───── Dataset records

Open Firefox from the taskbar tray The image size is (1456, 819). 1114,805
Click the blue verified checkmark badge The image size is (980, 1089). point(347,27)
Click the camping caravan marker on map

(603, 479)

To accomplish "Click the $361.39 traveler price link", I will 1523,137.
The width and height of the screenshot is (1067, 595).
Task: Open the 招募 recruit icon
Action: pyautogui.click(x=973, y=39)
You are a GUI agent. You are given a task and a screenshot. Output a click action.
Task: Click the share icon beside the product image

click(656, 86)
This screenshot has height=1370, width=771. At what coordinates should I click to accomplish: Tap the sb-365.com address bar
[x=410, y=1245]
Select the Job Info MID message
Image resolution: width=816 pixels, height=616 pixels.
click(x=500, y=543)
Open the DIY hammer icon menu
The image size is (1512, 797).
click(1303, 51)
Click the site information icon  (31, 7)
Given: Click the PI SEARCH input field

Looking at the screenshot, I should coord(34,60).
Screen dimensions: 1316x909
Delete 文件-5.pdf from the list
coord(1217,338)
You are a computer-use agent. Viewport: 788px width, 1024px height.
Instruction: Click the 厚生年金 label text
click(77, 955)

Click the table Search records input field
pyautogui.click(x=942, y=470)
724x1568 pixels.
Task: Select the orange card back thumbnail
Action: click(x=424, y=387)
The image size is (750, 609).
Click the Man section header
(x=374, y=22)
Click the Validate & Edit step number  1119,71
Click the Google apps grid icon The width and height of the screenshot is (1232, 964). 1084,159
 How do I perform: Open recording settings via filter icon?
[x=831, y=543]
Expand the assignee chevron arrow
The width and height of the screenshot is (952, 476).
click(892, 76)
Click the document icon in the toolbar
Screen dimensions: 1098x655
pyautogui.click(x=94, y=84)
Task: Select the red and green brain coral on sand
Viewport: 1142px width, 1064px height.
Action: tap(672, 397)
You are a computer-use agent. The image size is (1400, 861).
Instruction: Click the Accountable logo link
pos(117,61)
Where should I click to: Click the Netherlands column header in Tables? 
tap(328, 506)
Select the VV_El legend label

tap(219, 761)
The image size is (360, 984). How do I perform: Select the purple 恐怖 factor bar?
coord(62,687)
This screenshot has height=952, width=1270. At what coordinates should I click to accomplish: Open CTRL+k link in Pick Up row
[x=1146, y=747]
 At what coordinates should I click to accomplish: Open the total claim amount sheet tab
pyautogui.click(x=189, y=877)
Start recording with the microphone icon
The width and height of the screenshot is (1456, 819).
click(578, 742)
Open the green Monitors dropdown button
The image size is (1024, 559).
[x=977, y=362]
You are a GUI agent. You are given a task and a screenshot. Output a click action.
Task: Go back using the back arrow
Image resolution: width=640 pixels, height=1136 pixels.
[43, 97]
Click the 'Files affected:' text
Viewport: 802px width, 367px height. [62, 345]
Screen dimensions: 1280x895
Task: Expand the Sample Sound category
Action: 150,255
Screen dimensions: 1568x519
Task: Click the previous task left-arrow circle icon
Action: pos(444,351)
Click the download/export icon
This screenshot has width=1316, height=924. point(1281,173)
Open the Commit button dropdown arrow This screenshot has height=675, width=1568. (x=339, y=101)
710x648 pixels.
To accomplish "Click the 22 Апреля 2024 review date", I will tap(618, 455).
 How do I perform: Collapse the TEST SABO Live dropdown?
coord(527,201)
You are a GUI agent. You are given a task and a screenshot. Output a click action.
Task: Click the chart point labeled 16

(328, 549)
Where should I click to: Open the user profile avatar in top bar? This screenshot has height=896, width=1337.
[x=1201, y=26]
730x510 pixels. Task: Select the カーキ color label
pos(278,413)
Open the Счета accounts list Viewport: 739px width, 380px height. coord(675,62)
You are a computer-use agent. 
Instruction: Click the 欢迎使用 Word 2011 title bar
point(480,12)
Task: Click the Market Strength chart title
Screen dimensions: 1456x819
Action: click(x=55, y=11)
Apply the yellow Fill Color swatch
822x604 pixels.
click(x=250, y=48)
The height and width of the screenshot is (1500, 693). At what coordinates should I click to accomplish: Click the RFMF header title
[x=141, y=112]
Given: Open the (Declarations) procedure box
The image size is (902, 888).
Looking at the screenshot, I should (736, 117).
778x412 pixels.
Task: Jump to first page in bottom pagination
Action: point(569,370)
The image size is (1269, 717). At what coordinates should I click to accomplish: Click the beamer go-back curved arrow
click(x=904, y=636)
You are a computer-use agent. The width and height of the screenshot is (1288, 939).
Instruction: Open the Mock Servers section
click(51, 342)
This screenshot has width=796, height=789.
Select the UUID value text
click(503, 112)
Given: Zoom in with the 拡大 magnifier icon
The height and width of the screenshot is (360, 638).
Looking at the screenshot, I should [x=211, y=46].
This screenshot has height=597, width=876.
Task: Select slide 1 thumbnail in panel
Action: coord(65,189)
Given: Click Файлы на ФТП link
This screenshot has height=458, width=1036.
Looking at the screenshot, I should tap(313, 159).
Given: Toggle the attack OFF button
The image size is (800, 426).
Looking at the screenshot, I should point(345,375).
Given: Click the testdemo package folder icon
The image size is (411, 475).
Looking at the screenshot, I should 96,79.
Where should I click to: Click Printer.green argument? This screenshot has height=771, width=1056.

──────────

Reproduce every line of the records above without any changes.

Task solution
Open Firefox from the taskbar tray The image size is (1456, 819). 1114,805
Click the blue verified checkmark badge The image size is (980, 1089). point(347,27)
Click the camping caravan marker on map

(603, 479)

To accomplish "Click the $361.39 traveler price link", I will 1523,137.
The width and height of the screenshot is (1067, 595).
Task: Open the 招募 recruit icon
Action: pyautogui.click(x=973, y=39)
You are a GUI agent. You are given a task and a screenshot. Output a click action.
Task: Click the share icon beside the product image

click(656, 86)
This screenshot has height=1370, width=771. At what coordinates should I click to accomplish: Tap the sb-365.com address bar
[x=410, y=1245]
Select the Job Info MID message
Image resolution: width=816 pixels, height=616 pixels.
click(x=500, y=543)
Open the DIY hammer icon menu
The image size is (1512, 797).
click(1303, 51)
Click the site information icon  (31, 7)
Given: Click the PI SEARCH input field

Looking at the screenshot, I should coord(34,60).
Screen dimensions: 1316x909
Delete 文件-5.pdf from the list
coord(1217,338)
You are a computer-use agent. Viewport: 788px width, 1024px height.
Instruction: Click the 厚生年金 label text
click(77, 955)

Click the table Search records input field
pyautogui.click(x=942, y=470)
724x1568 pixels.
Task: Select the orange card back thumbnail
Action: click(x=424, y=387)
The image size is (750, 609).
Click the Man section header
(x=374, y=22)
Click the Validate & Edit step number  1119,71
Click the Google apps grid icon The width and height of the screenshot is (1232, 964). 1084,159
 How do I perform: Open recording settings via filter icon?
[x=831, y=543]
Expand the assignee chevron arrow
The width and height of the screenshot is (952, 476).
click(892, 76)
Click the document icon in the toolbar
Screen dimensions: 1098x655
pyautogui.click(x=94, y=84)
Task: Select the red and green brain coral on sand
Viewport: 1142px width, 1064px height.
Action: tap(672, 397)
You are a computer-use agent. The image size is (1400, 861).
Instruction: Click the Accountable logo link
pos(117,61)
Where should I click to: Click the Netherlands column header in Tables? 
tap(328, 506)
Select the VV_El legend label

tap(219, 761)
The image size is (360, 984). How do I perform: Select the purple 恐怖 factor bar?
coord(62,687)
This screenshot has height=952, width=1270. At what coordinates should I click to accomplish: Open CTRL+k link in Pick Up row
[x=1146, y=747]
 At what coordinates should I click to accomplish: Open the total claim amount sheet tab
pyautogui.click(x=189, y=877)
Start recording with the microphone icon
The width and height of the screenshot is (1456, 819).
click(578, 742)
Open the green Monitors dropdown button
The image size is (1024, 559).
[x=977, y=362]
You are a GUI agent. You are given a task and a screenshot. Output a click action.
Task: Go back using the back arrow
Image resolution: width=640 pixels, height=1136 pixels.
[43, 97]
Click the 'Files affected:' text
Viewport: 802px width, 367px height. [62, 345]
Screen dimensions: 1280x895
Task: Expand the Sample Sound category
Action: 150,255
Screen dimensions: 1568x519
Task: Click the previous task left-arrow circle icon
Action: pos(444,351)
Click the download/export icon
This screenshot has width=1316, height=924. point(1281,173)
Open the Commit button dropdown arrow This screenshot has height=675, width=1568. (x=339, y=101)
710x648 pixels.
To accomplish "Click the 22 Апреля 2024 review date", I will tap(618, 455).
 How do I perform: Collapse the TEST SABO Live dropdown?
coord(527,201)
You are a GUI agent. You are given a task and a screenshot. Output a click action.
Task: Click the chart point labeled 16

(328, 549)
Where should I click to: Open the user profile avatar in top bar? This screenshot has height=896, width=1337.
[x=1201, y=26]
730x510 pixels. Task: Select the カーキ color label
pos(278,413)
Open the Счета accounts list Viewport: 739px width, 380px height. coord(675,62)
You are a computer-use agent. 
Instruction: Click the 欢迎使用 Word 2011 title bar
point(480,12)
Task: Click the Market Strength chart title
Screen dimensions: 1456x819
Action: click(x=55, y=11)
Apply the yellow Fill Color swatch
822x604 pixels.
click(x=250, y=48)
The height and width of the screenshot is (1500, 693). At what coordinates should I click to accomplish: Click the RFMF header title
[x=141, y=112]
Given: Open the (Declarations) procedure box
The image size is (902, 888).
Looking at the screenshot, I should (736, 117).
778x412 pixels.
Task: Jump to first page in bottom pagination
Action: point(569,370)
The image size is (1269, 717). At what coordinates should I click to accomplish: Click the beamer go-back curved arrow
click(x=904, y=636)
You are a computer-use agent. The width and height of the screenshot is (1288, 939).
Instruction: Open the Mock Servers section
click(51, 342)
This screenshot has width=796, height=789.
Select the UUID value text
click(503, 112)
Given: Zoom in with the 拡大 magnifier icon
The height and width of the screenshot is (360, 638).
Looking at the screenshot, I should [x=211, y=46].
This screenshot has height=597, width=876.
Task: Select slide 1 thumbnail in panel
Action: coord(65,189)
Given: Click Файлы на ФТП link
This screenshot has height=458, width=1036.
Looking at the screenshot, I should tap(313, 159).
Given: Toggle the attack OFF button
The image size is (800, 426).
Looking at the screenshot, I should point(345,375).
Given: Click the testdemo package folder icon
The image size is (411, 475).
Looking at the screenshot, I should 96,79.
Where should I click to: Click Printer.green argument? This screenshot has height=771, width=1056.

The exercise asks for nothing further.